Take the lines below between the one holding "The width and height of the screenshot is (173, 1568)." and the one holding "Viewport: 472px width, 1023px height.", inclusive, and copy them exactly. Add nothing.

■ ■ ■ ■

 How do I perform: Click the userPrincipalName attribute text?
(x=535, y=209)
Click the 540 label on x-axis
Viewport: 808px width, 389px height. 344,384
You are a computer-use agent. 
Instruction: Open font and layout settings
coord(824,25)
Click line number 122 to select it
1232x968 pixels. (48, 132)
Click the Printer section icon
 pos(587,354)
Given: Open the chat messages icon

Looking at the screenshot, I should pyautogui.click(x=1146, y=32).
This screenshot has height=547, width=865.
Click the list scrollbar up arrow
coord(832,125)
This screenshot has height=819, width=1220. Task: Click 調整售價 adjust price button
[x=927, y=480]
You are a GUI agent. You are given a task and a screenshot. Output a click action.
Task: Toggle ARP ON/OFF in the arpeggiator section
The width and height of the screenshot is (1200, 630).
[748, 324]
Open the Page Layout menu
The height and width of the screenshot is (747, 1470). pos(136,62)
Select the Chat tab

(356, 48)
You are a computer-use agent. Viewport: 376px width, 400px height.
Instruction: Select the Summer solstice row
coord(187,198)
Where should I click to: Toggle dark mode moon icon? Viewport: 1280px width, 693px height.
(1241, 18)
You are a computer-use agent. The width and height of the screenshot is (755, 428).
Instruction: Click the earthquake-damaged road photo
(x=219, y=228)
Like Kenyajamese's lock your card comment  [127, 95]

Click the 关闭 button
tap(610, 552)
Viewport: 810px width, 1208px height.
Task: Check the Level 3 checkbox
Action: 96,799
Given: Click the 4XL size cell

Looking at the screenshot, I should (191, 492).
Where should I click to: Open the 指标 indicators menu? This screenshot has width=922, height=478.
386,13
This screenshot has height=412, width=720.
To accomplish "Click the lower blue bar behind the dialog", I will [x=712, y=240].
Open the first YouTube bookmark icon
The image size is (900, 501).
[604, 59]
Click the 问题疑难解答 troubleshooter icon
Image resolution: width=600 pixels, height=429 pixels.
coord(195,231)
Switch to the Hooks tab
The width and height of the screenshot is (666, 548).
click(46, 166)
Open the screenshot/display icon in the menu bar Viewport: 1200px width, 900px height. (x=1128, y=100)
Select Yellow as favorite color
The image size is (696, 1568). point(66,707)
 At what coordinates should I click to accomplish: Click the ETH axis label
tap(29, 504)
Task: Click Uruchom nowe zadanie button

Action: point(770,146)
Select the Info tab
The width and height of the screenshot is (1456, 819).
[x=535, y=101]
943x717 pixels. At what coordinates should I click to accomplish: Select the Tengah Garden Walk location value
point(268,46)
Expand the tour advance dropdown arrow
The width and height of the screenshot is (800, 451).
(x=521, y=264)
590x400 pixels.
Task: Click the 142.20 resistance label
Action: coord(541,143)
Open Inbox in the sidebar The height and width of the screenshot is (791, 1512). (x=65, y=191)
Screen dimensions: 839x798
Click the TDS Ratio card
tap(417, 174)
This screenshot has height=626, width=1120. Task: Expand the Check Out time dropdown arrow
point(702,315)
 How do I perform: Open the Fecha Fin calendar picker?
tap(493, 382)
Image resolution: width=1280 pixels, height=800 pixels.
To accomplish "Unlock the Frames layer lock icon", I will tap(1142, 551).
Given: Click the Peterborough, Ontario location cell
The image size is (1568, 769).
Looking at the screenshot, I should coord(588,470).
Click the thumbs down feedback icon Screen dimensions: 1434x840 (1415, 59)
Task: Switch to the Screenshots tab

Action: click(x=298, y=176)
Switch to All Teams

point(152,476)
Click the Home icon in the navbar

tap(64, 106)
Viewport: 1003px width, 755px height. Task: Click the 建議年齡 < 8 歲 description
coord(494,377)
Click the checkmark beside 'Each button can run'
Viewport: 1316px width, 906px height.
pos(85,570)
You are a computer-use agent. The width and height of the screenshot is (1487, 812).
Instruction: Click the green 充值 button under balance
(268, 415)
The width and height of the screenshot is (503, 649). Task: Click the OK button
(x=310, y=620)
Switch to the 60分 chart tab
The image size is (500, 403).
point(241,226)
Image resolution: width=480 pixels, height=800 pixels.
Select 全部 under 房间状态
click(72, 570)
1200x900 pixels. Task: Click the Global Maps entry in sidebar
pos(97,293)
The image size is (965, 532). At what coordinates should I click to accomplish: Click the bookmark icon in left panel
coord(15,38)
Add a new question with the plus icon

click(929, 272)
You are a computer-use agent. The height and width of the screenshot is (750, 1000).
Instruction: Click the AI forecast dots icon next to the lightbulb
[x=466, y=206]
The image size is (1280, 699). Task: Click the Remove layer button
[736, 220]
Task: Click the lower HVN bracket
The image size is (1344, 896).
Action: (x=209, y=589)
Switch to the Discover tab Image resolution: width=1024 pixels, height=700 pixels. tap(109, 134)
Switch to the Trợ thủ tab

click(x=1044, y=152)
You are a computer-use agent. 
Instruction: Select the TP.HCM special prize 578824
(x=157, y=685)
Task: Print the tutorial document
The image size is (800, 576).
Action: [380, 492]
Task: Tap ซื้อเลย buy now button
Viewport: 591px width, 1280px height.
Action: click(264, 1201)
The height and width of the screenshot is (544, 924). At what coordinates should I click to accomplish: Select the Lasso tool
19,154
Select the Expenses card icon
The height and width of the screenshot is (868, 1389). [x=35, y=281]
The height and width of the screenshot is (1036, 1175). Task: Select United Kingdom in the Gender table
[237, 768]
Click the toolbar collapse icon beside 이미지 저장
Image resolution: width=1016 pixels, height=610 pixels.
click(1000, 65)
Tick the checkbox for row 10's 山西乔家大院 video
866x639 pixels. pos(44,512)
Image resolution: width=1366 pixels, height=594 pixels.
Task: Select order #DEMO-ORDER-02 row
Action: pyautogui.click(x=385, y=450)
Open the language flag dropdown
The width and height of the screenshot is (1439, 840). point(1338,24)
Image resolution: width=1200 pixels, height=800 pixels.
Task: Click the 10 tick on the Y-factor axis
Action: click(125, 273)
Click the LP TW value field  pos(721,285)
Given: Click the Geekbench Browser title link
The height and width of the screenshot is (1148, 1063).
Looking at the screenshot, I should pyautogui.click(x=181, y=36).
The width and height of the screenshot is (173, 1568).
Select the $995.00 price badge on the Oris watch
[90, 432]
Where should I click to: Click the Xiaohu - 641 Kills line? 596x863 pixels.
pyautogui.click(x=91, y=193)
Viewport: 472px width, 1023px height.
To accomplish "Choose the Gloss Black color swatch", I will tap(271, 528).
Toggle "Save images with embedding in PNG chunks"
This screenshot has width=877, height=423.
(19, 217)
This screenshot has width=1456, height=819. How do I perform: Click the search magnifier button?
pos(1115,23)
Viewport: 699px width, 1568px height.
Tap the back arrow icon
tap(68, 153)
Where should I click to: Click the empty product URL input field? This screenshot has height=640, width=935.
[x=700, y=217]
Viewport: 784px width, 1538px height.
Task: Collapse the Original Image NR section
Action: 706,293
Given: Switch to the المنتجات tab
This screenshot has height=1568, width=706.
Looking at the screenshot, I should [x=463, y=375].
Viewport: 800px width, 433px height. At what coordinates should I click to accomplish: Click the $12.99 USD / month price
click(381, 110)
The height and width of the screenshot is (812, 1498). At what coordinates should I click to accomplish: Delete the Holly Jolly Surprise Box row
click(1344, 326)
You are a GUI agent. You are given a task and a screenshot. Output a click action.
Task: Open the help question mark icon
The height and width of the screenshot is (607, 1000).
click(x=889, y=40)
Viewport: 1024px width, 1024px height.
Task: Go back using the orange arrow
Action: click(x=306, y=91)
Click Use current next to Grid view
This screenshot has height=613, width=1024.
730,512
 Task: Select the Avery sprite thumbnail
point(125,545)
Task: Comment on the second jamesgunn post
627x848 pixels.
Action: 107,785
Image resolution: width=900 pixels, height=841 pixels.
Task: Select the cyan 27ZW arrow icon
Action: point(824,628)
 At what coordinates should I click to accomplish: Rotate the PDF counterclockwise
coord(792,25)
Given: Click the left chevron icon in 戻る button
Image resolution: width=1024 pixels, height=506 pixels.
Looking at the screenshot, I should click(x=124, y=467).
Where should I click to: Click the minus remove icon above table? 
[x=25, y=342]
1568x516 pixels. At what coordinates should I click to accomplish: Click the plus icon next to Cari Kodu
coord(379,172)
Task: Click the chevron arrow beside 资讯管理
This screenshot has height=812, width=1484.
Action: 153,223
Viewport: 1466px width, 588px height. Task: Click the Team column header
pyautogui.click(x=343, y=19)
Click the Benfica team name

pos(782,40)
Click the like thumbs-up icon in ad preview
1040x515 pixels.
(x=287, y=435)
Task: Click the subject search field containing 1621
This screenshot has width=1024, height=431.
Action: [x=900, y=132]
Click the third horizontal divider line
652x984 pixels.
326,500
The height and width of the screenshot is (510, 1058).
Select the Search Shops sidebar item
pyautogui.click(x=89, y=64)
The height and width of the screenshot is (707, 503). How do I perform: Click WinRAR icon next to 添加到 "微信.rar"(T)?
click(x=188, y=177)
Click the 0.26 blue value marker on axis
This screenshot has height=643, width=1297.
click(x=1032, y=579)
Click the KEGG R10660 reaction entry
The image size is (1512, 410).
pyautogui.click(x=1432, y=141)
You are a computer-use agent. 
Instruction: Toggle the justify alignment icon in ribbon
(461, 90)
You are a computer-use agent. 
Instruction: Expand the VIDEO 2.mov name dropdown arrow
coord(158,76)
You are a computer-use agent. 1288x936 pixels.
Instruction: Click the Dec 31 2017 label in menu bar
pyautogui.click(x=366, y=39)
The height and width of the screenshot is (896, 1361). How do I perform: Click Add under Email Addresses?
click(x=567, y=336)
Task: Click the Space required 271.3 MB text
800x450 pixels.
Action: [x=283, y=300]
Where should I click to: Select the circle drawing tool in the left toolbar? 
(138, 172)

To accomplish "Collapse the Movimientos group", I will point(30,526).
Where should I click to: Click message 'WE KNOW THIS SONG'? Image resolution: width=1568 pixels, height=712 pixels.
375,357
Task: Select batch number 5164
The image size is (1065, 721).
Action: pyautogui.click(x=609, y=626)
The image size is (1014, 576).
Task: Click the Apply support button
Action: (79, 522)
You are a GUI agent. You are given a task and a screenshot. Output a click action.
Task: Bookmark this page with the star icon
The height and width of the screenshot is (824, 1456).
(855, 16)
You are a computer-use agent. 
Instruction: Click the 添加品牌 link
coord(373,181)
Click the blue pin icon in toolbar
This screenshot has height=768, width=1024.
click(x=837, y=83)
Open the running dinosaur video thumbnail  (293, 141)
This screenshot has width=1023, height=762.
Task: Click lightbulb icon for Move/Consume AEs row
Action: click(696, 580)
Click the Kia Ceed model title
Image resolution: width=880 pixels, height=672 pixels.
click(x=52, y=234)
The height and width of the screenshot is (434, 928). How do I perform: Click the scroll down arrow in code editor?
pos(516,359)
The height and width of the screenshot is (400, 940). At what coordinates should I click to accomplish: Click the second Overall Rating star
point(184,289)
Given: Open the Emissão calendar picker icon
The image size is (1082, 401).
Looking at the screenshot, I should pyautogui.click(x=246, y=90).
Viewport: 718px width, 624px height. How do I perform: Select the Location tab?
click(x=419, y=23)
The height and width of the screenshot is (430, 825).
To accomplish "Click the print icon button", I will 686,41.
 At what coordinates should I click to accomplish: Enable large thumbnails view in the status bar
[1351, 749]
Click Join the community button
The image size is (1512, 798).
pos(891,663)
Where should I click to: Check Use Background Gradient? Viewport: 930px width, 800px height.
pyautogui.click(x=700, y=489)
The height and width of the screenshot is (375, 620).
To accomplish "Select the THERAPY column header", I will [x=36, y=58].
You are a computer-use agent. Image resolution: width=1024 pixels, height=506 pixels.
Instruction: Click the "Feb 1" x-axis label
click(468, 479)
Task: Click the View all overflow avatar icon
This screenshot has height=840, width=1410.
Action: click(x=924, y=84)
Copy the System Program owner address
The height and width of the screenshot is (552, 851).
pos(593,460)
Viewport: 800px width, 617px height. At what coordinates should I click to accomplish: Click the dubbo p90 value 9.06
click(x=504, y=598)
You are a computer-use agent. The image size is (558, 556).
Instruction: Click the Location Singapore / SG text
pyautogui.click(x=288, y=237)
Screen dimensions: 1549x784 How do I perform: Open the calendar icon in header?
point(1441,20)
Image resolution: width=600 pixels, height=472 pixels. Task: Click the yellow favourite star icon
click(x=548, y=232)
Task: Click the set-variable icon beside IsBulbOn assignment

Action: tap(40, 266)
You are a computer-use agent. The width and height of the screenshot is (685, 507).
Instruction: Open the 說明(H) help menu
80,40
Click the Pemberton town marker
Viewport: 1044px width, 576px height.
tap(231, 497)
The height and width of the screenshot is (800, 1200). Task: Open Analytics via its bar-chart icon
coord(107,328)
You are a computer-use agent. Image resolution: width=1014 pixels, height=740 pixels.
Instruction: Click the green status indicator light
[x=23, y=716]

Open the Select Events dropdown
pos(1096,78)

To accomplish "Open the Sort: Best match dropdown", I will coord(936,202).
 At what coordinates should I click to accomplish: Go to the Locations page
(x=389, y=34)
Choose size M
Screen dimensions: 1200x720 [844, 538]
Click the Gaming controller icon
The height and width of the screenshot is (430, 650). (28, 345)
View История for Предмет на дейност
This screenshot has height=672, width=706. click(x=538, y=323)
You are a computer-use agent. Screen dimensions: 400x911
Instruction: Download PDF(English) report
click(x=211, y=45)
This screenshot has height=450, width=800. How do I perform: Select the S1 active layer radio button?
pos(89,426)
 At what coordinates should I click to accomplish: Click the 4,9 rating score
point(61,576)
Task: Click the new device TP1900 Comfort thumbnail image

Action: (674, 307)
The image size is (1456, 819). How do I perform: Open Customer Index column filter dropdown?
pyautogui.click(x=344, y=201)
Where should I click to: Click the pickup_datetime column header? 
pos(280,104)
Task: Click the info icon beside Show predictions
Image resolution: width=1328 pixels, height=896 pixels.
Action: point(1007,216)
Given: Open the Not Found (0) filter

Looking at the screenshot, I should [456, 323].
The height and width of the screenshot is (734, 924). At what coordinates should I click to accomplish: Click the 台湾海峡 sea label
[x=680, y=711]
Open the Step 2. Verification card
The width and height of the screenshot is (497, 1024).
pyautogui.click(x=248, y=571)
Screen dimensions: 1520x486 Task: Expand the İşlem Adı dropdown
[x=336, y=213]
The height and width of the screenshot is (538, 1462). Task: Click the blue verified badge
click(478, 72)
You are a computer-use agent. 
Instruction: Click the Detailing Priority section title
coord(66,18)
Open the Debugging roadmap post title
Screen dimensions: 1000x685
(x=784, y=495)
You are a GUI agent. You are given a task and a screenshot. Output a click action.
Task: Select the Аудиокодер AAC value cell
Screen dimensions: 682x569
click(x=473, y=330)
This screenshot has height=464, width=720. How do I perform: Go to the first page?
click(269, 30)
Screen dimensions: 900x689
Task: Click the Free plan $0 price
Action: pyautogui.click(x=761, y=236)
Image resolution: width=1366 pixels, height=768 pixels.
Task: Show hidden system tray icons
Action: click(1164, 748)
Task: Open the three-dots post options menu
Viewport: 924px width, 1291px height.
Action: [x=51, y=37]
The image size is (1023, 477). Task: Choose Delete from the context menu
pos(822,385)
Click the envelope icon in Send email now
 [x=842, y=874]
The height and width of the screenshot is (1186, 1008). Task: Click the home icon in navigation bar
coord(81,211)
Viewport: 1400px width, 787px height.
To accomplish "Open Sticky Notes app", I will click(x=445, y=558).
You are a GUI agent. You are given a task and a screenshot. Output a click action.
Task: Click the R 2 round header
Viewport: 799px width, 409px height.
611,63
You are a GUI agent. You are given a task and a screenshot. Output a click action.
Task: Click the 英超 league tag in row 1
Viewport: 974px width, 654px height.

■ ■ ■ ■

Task solution:
The width and height of the screenshot is (173, 1568).
Select the $995.00 price badge on the Oris watch
[90, 432]
Where should I click to: Click the Xiaohu - 641 Kills line? 596x863 pixels.
pyautogui.click(x=91, y=193)
Viewport: 472px width, 1023px height.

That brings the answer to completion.